• Records for the task:
** Begin **

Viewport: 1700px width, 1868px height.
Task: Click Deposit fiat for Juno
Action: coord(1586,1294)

** End **
** Begin **

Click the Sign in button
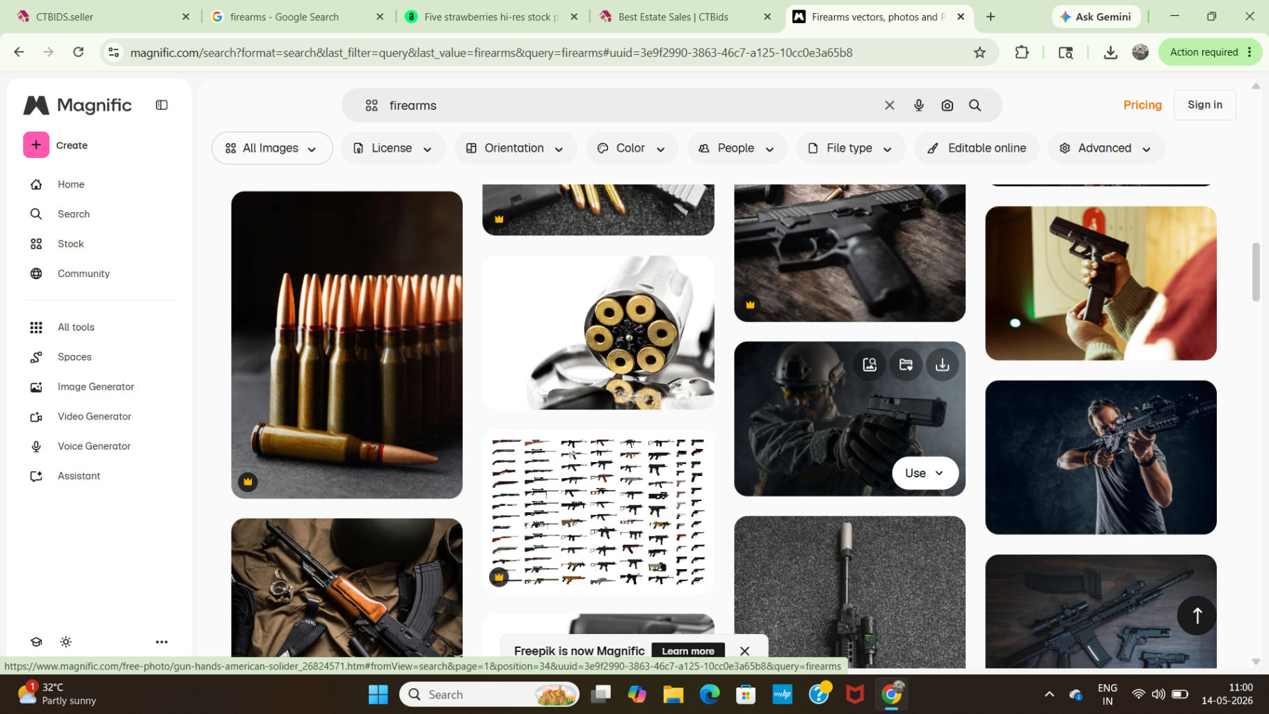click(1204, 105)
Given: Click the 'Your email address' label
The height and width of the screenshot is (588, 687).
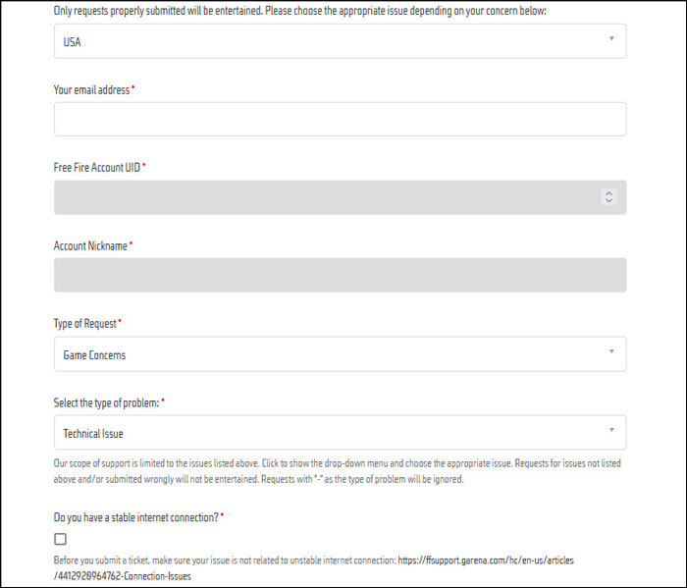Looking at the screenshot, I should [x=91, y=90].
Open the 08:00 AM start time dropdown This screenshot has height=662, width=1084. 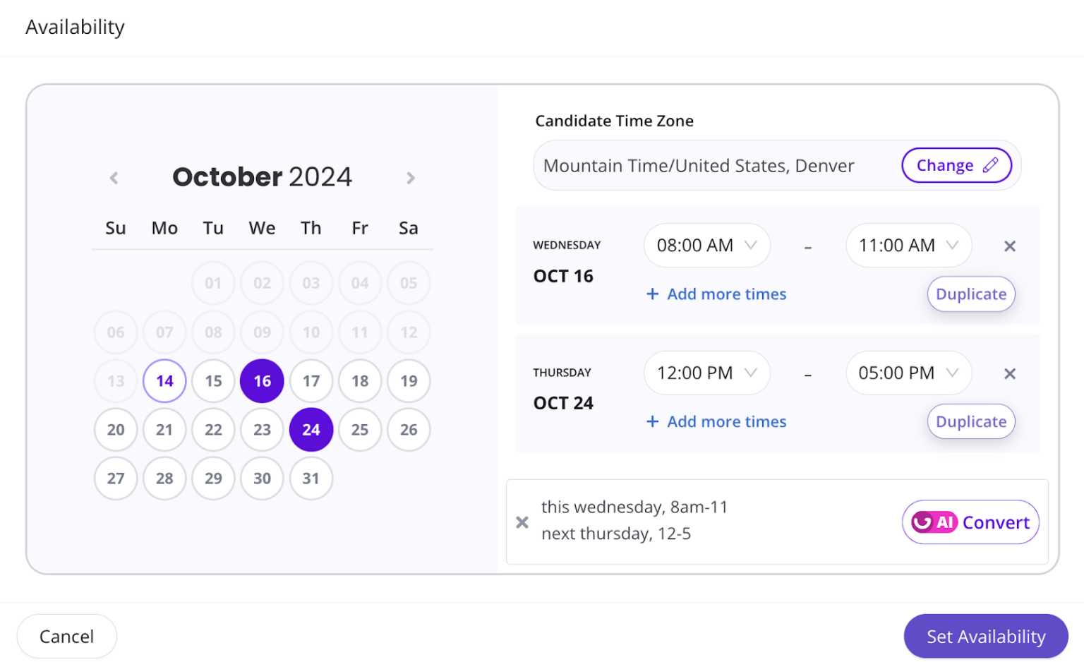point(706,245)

** End **

• Exercise requirements: Could you recast the entries as a JSON list of strings, one string per line and no blank lines, starting with the line containing "Viewport: 1700px width, 1868px height." and going on through the line containing "Action: coord(1586,1294)"?

• Full output:
[
  "Viewport: 1700px width, 1868px height.",
  "Task: Click Deposit fiat for Juno",
  "Action: coord(1586,1294)"
]